Identifying patients at risk before the disease starts to develop is crucial and now, an MIT team from the Computer Science and Artificial Intelligence Laboratory (CSAIL), in collaboration with the Massachusetts General Hospital (MGH) have created a deep learning model that is capable of using a mammogram to predict if a patient has a chance of developing breast cancer in the future.
The model was trained on the mammograms and known outcomes of over 90,000 patients that have been treated at the MGH and has picked up on the subtle patterns that can indicate a predisposition towards the illness.

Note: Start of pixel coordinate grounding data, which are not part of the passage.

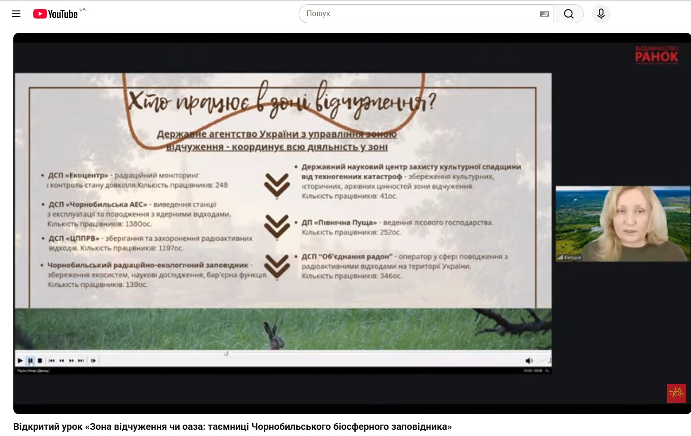The image size is (691, 436).
Task: Click the speaker's webcam thumbnail
Action: coord(622,224)
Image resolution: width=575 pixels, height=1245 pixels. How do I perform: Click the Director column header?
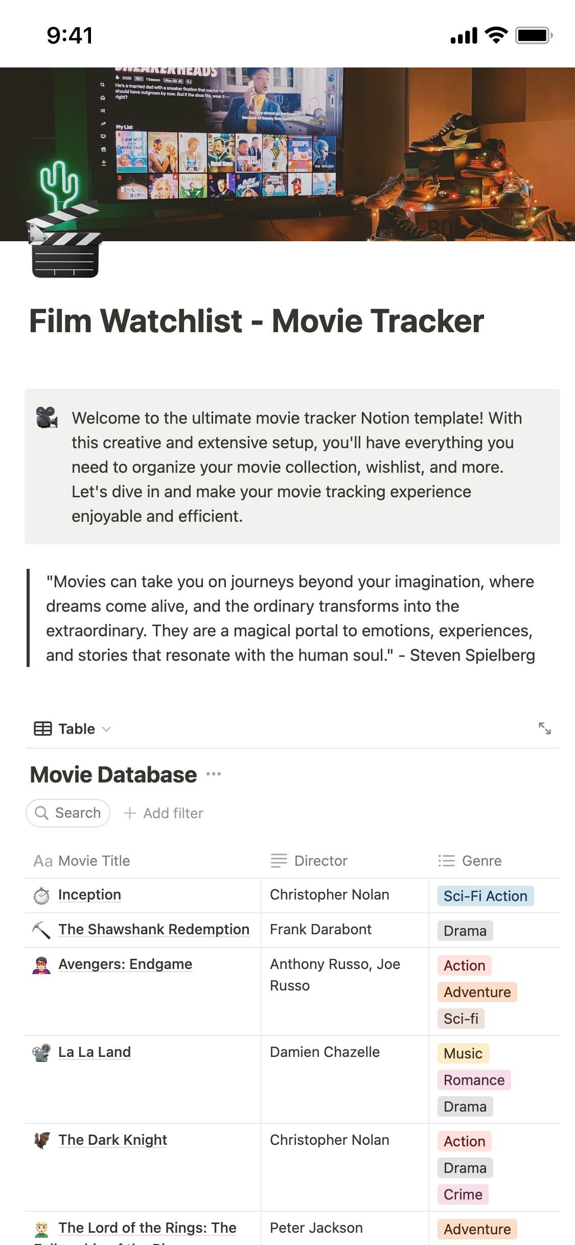pos(320,861)
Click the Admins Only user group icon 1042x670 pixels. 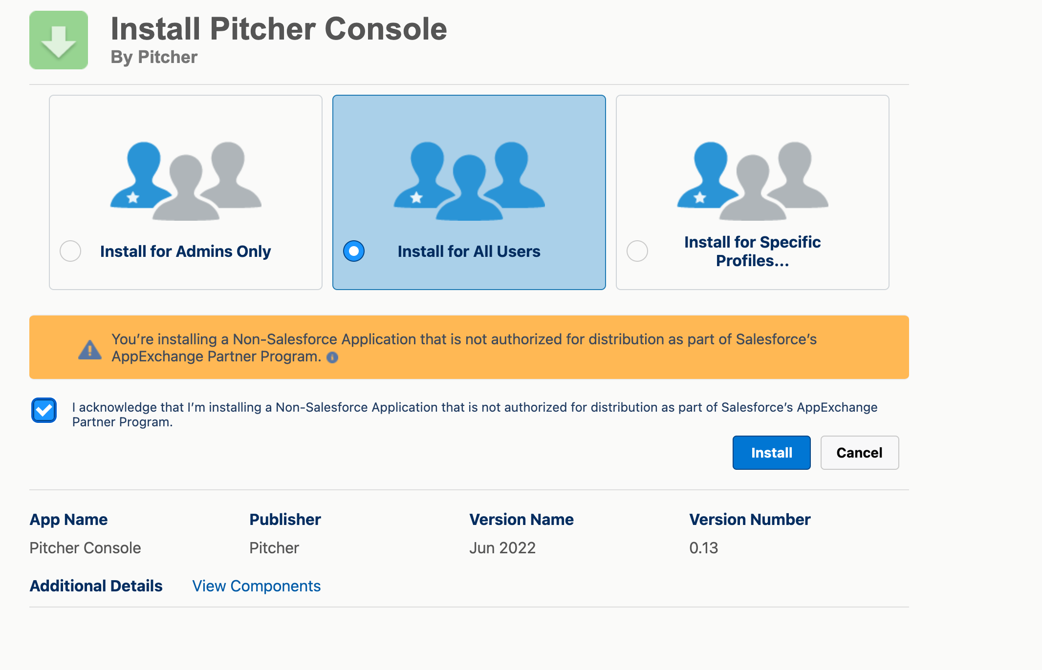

“Since the 1960s, radiologists have noticed women have unique and widely variable patterns of breast tissue visible on the mammogram.” Constance Lehman, professor of radiology at Harvard Medical School and Division Chief of Breast Imaging at Mass General Hospital said “These patterns can represent the influence of genetics, hormones, pregnancy, lactation, diet, weight loss and weight gain. We can now leverage this detailed information to be more precise in our risk assessment at the individual woman level.”
There is more good news: the AI model works exactly the same on both black and white patients. There has been a disparity between black and white women when detecting breast cancer, as most of the breast cancer guidelines are based on white populations.
Now, thanks to this AI, that will no longer be the case because the team trained their AI on data that included an equal amount from both populations.
“It’s particularly striking that the model performs equally as well for black and white people, which has not been the case with prior risk assessment tools” Dr. Allison Kuarian, Associate Professor of Medicine and Health Research and Policy at Stanford University to MIT said “If validated and made available for widespread use, this could really improve on our current strategies to estimate risk.”
Mammography reduces breast cancer through randomized clinical trials but the debate on how often to perform the screenings and when to start them is still ongoing – the American Cancer Society recommends an annual screening after age 45, while in the UK women aged 50 to 71 are invited to a screening only every 3 years.
“Rather than taking a one-size fits all approach, we can personalize screening around a woman’s risk of developing cancer,” MIT Professor Regina Barzilay, a breast cancer survivor herself, has said “For example, a doctor might recommend supplemental MRI screening for women with high model-assessed risk.”
The MIT AI managed to predict risk at a better rate than any of the other previous approaches and placed 31% of cancer patients in its high-risk category, when compared with only 18% for the other, traditional methods.
Adam Yala, PhD student at MIT CSAIL and co-author of the study has said that their goes “is to make these advancements a part of the standard of care. By predicting who will develop cancer in the future, we can catch cancer before symptoms ever arise and hopefully save lives.”